It was the shooting at Columbine High School in 1999 that prompted state lawmakers to require background checks at gun shows, because that’s where a friend of the two shooters had purchased several of the weapons used to carry out the massacre.
It was the shooting at Sandy Hook Elementary, 13 years later, that prompted state lawmakers to require universal background checks.
That means that no matter how you purchase a gun in Colorado — be it from a shop or a show or a friend in a “private sale” — a background check by a federally licensed dealer is required.
Paradise Sales owner Paul Paradis says the check starts with a list of questions on a form about your criminal or military history, and then the dealer runs your name through state and federal databases by phone or online to verify your eligibility to purchase a firearm.
It sounds extensive, but state and federal data shows it takes about six minutes, and more than 98 percent of all buyers pass.
So have those universal checks passed in 2013 made a difference?
It depends on who you ask.
Former State Senate President John Morse, who supported universal checks and other measures in 2013, and was then recalled for supporting gun control, says they have.
Since 2013 when the law went into effect, 2,193 people attempting to purchase a gun in a private sale transaction — individual to individual — were denied because they were ineligible.
That’s almost 29 denials per month.
Click here for the annual state from the Colorado Bureau of Investigation.
“We want to make it harder for bad guys to get guns. That’s just flat common sense,” said Morse, adding that he would gladly give up his seat again if it meant potentially saving lives through gun control.
However, gun control opponents argue that universal checks have missed the mark because failing a background check doesn’t mean someone won’t eventually get a gun illegally.
Bob Holmes, owner of Whispering Pines Gun Club says, “The laws we have work, but they work for the honest people. The criminals are going to get a gun no matter what.”
“We have never stopped a single person from getting, making, stealing a gun and using it in a violent crime,” said Paradis.
According to the NRA, “federal studies have repeatedly found that persons imprisoned for firearm crimes get their firearms mostly through theft, the black market, or family members or friends.”
El Paso County Sheriff Bill Elder, who also opposes universal checks, confirms that there is a black market for guns in his county.

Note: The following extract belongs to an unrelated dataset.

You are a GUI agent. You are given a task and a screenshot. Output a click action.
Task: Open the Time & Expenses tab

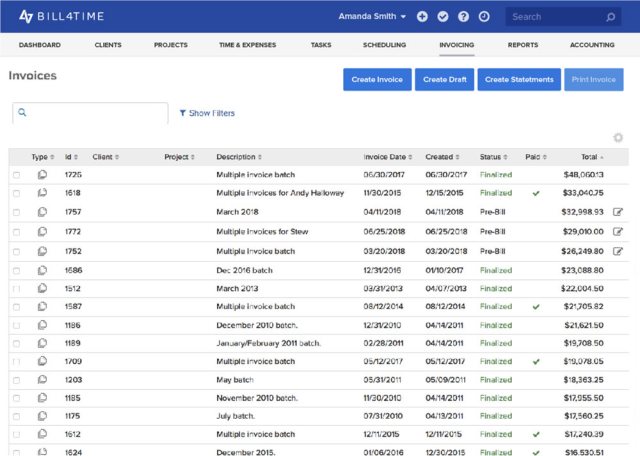247,45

“There are ways. If you want to find a gun, you will find a gun,” he said.
Morse, a former police chief in Fountain, admits the system isn’t perfect, but believes it has prevented crimes.
“Did we make it impossible? Of course not. Can we make it impossible? We can’t. Can we make it a whole lot harder? Yes, we can,” he said.
Colorado has always been ahead of the curve when it comes to background checks for both gun shows and individual-to-individual purchases. But a lot of states don’t have background checks in place for either.
Wyoming to the north doesn’t require them for either, and neither does the federal government, even though most Americans say they support it.
An ABC News poll in September found 89 percent of Americans support universal checks.
Earlier this year, the Democrat-controlled U.S. House of Representatives passed a bill to require them, but the bill has since stalled.
Colorado Senator Michael Bennet and other Democrats have called on leaders of the Republican-controlled Senate to act on it, but Majority Leader Mitch McConnell says he won’t spend any time on it unless President Trump first confirms he would sign it.
Following the back-to-back shootings in El Paso and Dayton in August, Trump said he supported meaningful background checks, but days later suggested that might not be the answer.
“They would not have stopped any of it,” Trump said.
The last time gun control legislation passed at the federal level was 1994.
Lately in Colorado, the issue of red flag legislation has received more attention than background checks, magazine size limits, or any other gun control measures.
The 2019 law allows those in law enforcement or a family member to ask a judge take away guns from a person going through some type of mental crisis.
A lawsuit was filed shortly after it passed to stop it, but not on the grounds that it was unconstitutional.
The lawsuit claims that lawmakers didn’t follow the proper legislative procedures when failing to read the bill aloud upon request before a final vote.
The attorney who filed it, Barry Arrington, tells KRDO that Colorado Attorney General Phil Weiser then responded with a motion to dismiss the case.
However, Arrington says the judge overseeing the case has yet to call a hearing to rule on the dismissal or set a trial date, so as of this time, the red flag legislation is on schedule to take effect on Jan. 1, 2020.
Arrington said they haven’t decided yet whether to seek an injunction or a temporarily restraining order to prevent the law from taking effect.